---------- RECORDS FOR PROCESSING

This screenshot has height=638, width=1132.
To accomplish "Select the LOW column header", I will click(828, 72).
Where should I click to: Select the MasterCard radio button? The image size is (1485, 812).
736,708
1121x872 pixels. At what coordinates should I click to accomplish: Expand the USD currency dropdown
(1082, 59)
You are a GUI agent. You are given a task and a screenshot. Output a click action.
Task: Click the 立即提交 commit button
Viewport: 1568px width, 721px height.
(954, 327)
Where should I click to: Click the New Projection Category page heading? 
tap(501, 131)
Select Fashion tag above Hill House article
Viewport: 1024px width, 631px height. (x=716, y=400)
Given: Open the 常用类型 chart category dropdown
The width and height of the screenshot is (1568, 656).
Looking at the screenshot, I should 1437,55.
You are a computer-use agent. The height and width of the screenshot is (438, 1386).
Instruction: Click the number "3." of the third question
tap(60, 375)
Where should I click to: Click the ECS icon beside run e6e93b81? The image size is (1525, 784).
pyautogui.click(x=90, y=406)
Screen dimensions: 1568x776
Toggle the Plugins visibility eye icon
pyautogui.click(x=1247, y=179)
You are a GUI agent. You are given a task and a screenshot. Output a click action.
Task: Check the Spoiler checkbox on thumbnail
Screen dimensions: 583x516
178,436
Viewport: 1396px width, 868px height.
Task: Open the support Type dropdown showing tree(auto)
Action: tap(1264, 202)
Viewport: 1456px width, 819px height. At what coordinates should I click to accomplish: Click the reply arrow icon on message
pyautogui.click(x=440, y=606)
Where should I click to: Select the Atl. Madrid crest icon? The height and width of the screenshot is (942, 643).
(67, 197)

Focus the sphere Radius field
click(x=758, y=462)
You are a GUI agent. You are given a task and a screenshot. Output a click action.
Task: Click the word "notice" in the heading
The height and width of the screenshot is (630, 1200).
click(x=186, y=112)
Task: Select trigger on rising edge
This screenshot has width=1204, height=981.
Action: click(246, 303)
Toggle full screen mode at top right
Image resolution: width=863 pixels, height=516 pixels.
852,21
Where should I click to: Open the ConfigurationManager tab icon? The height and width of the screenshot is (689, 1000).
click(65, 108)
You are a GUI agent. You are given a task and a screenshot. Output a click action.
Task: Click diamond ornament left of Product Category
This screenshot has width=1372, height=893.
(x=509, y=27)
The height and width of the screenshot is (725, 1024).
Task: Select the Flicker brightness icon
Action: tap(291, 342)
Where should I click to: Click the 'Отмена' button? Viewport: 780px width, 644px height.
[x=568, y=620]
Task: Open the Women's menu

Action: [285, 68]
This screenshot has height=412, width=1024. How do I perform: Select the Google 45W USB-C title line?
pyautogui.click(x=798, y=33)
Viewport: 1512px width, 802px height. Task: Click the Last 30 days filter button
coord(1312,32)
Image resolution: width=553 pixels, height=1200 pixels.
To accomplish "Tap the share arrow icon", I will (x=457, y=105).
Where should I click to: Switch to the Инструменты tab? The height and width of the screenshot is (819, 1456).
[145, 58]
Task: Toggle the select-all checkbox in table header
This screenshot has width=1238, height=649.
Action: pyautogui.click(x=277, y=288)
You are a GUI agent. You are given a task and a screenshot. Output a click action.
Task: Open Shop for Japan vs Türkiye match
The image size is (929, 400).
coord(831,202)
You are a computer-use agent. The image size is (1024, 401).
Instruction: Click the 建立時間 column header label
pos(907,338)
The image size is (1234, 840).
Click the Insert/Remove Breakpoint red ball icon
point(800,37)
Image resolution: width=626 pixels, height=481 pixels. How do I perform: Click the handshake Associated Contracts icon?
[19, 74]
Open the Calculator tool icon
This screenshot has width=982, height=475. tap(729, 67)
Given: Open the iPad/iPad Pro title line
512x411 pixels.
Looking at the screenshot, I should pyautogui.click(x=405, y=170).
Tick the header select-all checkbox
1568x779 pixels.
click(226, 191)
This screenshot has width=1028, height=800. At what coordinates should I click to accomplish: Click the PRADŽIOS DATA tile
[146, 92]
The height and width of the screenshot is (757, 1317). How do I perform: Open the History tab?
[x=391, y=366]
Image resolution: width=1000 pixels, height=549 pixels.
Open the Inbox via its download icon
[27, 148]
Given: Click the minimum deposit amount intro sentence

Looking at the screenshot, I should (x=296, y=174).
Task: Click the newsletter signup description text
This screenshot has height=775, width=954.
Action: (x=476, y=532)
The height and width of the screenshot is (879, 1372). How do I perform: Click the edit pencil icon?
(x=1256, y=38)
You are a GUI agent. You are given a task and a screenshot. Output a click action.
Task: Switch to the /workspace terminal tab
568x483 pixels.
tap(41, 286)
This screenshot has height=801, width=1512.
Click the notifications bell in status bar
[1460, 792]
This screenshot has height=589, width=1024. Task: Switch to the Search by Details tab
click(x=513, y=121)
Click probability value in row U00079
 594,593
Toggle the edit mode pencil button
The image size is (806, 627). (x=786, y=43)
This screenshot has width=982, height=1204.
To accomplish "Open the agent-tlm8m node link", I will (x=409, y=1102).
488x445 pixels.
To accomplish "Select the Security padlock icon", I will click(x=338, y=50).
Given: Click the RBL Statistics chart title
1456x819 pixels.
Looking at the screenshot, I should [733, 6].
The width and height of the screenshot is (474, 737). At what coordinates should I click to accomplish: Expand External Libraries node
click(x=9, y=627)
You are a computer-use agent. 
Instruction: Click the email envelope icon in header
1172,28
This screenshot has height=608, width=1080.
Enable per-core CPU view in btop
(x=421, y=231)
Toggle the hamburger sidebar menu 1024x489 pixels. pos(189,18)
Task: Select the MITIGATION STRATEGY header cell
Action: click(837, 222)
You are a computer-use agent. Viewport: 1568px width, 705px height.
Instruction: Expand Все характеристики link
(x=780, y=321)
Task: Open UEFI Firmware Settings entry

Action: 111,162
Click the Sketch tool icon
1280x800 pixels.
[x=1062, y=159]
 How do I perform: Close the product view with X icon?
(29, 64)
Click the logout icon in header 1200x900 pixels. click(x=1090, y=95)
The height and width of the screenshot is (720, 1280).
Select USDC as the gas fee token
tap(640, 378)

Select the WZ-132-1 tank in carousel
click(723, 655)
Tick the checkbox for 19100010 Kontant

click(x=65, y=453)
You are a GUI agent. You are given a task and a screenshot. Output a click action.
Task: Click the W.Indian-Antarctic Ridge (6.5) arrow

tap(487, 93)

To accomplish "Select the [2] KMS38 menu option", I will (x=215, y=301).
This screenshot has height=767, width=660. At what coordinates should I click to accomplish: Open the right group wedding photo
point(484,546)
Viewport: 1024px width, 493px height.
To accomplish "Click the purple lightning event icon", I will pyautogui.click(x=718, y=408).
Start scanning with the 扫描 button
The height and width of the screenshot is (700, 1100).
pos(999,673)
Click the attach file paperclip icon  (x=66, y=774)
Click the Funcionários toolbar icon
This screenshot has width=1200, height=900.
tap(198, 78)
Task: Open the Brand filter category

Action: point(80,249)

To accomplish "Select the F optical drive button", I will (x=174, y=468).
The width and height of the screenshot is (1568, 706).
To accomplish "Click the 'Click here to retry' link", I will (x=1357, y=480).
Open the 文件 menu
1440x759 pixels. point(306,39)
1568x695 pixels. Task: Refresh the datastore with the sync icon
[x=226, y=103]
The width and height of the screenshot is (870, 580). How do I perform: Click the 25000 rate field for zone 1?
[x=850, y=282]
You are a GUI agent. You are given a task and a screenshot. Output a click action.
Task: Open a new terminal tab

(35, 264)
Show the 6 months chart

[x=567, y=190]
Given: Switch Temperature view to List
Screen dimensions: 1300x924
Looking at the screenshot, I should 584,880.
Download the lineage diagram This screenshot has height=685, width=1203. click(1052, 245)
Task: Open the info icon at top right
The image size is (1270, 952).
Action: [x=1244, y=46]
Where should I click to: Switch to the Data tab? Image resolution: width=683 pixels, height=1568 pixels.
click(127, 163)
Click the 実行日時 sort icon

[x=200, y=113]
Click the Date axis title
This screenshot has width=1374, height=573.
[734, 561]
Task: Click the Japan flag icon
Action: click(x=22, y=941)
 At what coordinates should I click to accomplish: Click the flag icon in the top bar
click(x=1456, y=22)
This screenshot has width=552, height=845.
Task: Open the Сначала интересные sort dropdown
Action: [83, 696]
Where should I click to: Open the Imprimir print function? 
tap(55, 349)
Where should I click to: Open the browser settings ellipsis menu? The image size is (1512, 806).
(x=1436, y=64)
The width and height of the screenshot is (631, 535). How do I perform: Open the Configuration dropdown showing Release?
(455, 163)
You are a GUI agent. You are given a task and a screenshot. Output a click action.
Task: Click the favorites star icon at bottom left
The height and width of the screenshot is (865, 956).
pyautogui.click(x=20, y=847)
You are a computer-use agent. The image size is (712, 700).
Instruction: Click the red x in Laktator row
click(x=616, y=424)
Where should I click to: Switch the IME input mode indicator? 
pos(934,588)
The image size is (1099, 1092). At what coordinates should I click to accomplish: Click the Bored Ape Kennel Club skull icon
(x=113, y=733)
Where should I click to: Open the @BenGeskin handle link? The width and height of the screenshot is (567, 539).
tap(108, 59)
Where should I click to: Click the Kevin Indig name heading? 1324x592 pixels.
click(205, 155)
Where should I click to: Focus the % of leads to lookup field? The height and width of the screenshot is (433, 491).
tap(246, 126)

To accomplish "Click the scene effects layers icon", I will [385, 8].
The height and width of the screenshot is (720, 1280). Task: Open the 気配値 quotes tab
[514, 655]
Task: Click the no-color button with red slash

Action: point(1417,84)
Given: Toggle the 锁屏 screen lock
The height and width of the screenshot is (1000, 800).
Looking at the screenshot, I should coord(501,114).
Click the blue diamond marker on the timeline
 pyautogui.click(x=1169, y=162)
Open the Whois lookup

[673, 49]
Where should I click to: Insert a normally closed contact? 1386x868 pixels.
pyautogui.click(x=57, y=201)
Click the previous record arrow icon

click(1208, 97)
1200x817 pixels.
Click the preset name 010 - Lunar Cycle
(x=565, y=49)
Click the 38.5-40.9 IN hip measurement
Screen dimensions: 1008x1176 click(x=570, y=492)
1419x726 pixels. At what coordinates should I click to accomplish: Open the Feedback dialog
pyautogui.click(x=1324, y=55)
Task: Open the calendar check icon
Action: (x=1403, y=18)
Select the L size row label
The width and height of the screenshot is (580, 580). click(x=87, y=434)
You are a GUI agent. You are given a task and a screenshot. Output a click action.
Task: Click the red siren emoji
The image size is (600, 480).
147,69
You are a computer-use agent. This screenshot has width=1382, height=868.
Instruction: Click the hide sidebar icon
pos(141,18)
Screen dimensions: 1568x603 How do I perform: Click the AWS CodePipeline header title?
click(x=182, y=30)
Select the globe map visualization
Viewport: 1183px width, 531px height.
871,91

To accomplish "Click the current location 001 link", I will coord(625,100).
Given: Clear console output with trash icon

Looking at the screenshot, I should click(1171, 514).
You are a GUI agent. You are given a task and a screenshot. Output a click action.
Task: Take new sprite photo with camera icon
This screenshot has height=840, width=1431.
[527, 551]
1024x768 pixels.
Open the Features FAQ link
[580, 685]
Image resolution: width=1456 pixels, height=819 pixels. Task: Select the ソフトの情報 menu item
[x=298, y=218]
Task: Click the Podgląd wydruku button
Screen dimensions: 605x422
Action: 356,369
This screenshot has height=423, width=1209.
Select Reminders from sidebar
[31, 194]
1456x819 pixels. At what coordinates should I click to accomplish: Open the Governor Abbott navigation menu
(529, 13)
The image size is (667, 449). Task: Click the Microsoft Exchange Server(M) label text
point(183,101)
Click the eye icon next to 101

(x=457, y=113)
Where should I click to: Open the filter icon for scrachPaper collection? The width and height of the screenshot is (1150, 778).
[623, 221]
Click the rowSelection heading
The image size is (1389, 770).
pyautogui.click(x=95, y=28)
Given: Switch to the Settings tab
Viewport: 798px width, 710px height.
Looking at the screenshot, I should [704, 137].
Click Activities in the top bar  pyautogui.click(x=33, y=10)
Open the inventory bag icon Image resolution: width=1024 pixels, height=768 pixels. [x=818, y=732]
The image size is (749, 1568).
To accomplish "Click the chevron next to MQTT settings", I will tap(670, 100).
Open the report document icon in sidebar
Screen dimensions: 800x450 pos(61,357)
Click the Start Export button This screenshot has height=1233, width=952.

--------------------

## WHAT IS BEING ASKED
Reproduce the items verbatim, beginning at the line containing "Task: Open UEFI Firmware Settings entry" and ending after the line containing "will (x=174, y=468).".

## OUTPUT OF THE TASK
Task: Open UEFI Firmware Settings entry

Action: 111,162
Click the Sketch tool icon
1280x800 pixels.
[x=1062, y=159]
 How do I perform: Close the product view with X icon?
(29, 64)
Click the logout icon in header 1200x900 pixels. click(x=1090, y=95)
The height and width of the screenshot is (720, 1280).
Select USDC as the gas fee token
tap(640, 378)

Select the WZ-132-1 tank in carousel
click(723, 655)
Tick the checkbox for 19100010 Kontant

click(x=65, y=453)
You are a GUI agent. You are given a task and a screenshot. Output a click action.
Task: Click the W.Indian-Antarctic Ridge (6.5) arrow

tap(487, 93)

To accomplish "Select the [2] KMS38 menu option", I will (x=215, y=301).
This screenshot has height=767, width=660. At what coordinates should I click to accomplish: Open the right group wedding photo
point(484,546)
Viewport: 1024px width, 493px height.
To accomplish "Click the purple lightning event icon", I will pyautogui.click(x=718, y=408).
Start scanning with the 扫描 button
The height and width of the screenshot is (700, 1100).
pos(999,673)
Click the attach file paperclip icon  (x=66, y=774)
Click the Funcionários toolbar icon
This screenshot has width=1200, height=900.
tap(198, 78)
Task: Open the Brand filter category

Action: point(80,249)

To accomplish "Select the F optical drive button", I will (x=174, y=468).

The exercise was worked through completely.